Young journalists scooped the competition for work on the 2008-09 edition of “Tiger,” the Dawson County High School yearbook.

  

Winners of the Georgia Scholastic Press Association contest were announced last week, as well as those who did well in a competition sponsored by Quill and Scroll — an international honor society for young writers, designers and photographers.

  

Yearbook staff accolades included an overall superior rating from GSPA, and Editor-in-Chief Logan Porter won Quill and Scroll awards for best academic photo and graphic design.

  

Having won the awards, Porter, 18, is considering a career in journalism.

  

“I’ve become more motivated now,” said Porter on Feb. 9. “I think I could actually do this for a living.”

  

Specifically, he’s interested in graphic design and publication layout. Porter can trace his interest in layout back to childhood fascinations.

  

“I’ve always liked puzzles,” he said. “When I was a little kid I would do any puzzle I could get my hands on, [designing pages] is kind of like that. You have all this stuff you have to get on the page. You have your headline, your copy, your captions ... all these little pieces of the puzzle.”

  

Fellow yearbook staffer Kirstie Broadwell, 17, said Porter is a good editor-in-chief and an important part of the publication’s success.

  

“He’s pretty laid back,” Broadwell said. “He lets the book be what the staff wants it to be, but with his own input in the equation too. Overall, he’s a very good editor.”

  

Broadwell is the yearbook’s photography editor.
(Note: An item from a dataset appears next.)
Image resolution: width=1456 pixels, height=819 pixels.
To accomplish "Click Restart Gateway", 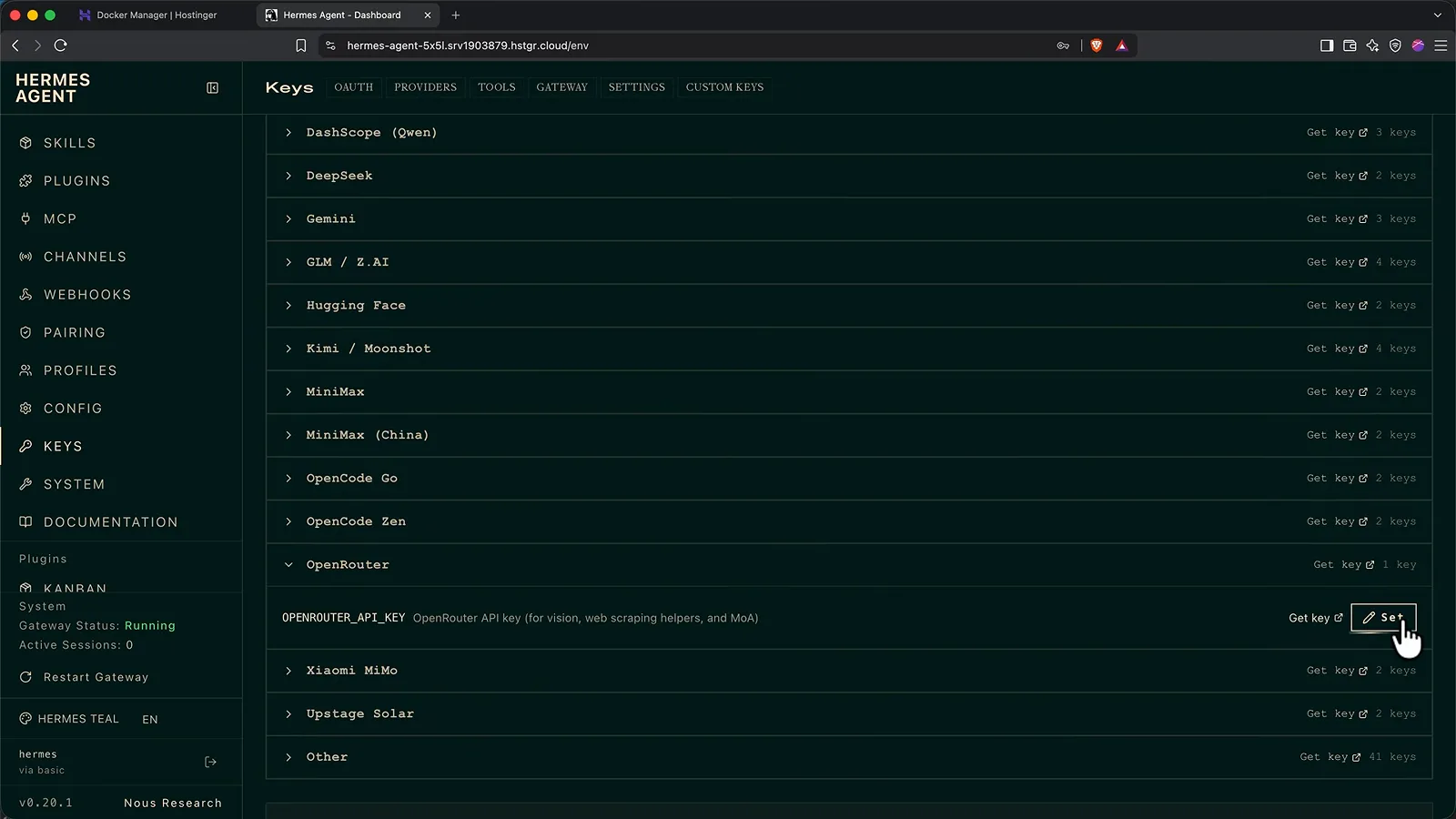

She said getting the superior designation was rewarding, but putting the publication together is a reward in itself.

  

“Getting to record what happens in our school at a particular year in time and getting to create a book that people will get to look back on generations from now ... that’s what’s great to me,” she said.

  

Broadwell said the superior ranking from the GSPA was a pleasant surprise.

 

“We weren’t expecting to do as well as we did,” she said. “Now, the challenge is to make this year’s book even better than it was last year.”